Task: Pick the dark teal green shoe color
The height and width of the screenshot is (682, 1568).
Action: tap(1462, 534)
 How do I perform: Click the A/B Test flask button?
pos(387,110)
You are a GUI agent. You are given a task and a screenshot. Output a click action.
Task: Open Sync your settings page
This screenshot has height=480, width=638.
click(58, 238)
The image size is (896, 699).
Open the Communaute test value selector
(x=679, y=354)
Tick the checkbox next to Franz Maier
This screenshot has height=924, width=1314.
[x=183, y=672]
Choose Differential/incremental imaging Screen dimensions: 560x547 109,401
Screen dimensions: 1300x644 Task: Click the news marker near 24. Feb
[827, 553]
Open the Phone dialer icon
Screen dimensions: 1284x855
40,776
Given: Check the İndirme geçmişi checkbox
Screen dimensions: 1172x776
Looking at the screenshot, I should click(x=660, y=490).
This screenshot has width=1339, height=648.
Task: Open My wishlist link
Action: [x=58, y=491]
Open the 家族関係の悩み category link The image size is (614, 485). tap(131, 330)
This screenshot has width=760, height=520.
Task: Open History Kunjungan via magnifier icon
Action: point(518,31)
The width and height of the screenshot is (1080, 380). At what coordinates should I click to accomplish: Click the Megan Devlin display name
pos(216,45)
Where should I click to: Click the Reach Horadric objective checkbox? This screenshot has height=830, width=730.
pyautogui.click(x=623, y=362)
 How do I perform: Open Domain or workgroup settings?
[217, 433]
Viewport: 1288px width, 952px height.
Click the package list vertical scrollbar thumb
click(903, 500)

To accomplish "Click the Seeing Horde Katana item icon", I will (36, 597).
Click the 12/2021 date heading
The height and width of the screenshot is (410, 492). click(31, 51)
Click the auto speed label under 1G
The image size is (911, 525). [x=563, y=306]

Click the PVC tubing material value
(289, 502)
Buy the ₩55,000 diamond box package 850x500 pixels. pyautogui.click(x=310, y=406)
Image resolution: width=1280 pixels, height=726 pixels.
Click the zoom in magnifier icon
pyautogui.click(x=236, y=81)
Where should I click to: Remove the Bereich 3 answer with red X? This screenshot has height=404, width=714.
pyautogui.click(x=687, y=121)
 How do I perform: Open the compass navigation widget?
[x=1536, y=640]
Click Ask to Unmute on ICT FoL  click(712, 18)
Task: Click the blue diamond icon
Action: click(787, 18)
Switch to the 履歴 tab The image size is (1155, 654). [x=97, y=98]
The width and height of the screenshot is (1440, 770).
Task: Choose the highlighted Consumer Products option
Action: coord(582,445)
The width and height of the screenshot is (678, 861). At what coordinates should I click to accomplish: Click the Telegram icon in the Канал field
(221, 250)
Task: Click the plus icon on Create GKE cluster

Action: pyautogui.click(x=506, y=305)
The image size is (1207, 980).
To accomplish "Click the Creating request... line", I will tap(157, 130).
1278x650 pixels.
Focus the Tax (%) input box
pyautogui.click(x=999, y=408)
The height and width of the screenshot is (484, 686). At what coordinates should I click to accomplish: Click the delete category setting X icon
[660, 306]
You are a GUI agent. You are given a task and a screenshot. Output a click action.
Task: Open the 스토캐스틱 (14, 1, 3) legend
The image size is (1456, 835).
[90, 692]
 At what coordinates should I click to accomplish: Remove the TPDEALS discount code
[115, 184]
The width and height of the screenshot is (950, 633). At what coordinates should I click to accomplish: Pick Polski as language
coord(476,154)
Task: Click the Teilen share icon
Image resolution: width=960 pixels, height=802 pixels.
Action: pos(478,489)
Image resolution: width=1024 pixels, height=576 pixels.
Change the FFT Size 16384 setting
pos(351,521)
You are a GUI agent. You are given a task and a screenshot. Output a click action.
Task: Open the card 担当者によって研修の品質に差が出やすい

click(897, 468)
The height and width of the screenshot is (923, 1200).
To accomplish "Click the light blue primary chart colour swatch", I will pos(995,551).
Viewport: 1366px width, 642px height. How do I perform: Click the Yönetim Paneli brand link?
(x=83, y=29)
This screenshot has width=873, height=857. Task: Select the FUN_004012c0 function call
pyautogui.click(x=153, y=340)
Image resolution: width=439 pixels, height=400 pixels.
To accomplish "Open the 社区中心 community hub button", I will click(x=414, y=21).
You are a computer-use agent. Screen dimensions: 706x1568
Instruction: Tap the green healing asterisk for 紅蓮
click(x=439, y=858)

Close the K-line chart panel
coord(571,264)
=====
Exercise instructions — Return word for word the lines above from the line with "Tick the checkbox next to Franz Maier" to the line with "Choose Differential/incremental imaging", including both and leaving out all others.

Solution to the exercise —
Tick the checkbox next to Franz Maier
This screenshot has height=924, width=1314.
[x=183, y=672]
Choose Differential/incremental imaging Screen dimensions: 560x547 109,401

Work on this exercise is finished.